‘Empty Nets and Promises,’ by Denzil Meyrick

Empty Nets and Promises

Author Denzil Meyrick takes a semi-departure from his series of Jim Daley novels to conduct us back in time in the same location as those books – the picturesque Kintyre village of Kinloch, Scotland. The year is 1968, and Empty Nets and Promises offers only one of the regular cast of characters – Hamish the drunken fisherman with the second sight, a man in his prime at the time of this story.

Hamish, first mate on a fishing boat, is concerned like all his friends about the bad catches that year. Never have they taken so few herring in any man’s memory. He and his friends have a theory as to the cause – it’s the supersonic test flights coming from a nearby Air Force base.

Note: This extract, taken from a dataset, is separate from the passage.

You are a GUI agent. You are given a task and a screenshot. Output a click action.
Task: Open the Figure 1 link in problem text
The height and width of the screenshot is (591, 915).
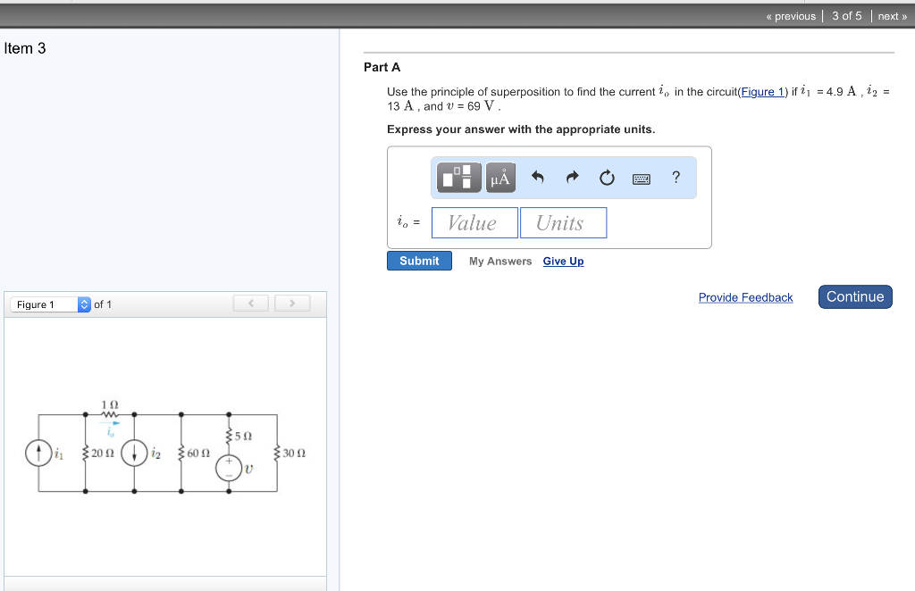(x=762, y=91)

It’s Hamish himself who comes up with a “brilliant” plan to stop the tests, which involves getting a couple pilots drunk and taking them away to a remote croft so they’ll be AWOL.

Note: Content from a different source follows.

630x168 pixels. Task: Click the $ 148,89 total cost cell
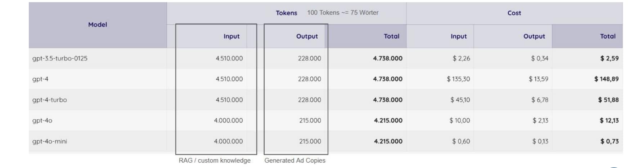pos(606,79)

Well, it makes sense to them.

But they don’t reckon with the local fisheries inspector, who suspects them of smuggling whisky, and the skipper’s wife and daughter, who suspect them of planning to play a trick on the daughter’s fiancé on the eve of the upcoming wedding.

What follows is an amusing comedy of errors that almost leads to nuclear war.

Empty Nets and Promises is a funny story, full of vivid, idiosyncratic characters and well-painted landscapes. It’s somewhere between a short story and a novella, and good value for your book-buying dollar at the price. Minor cautions for language.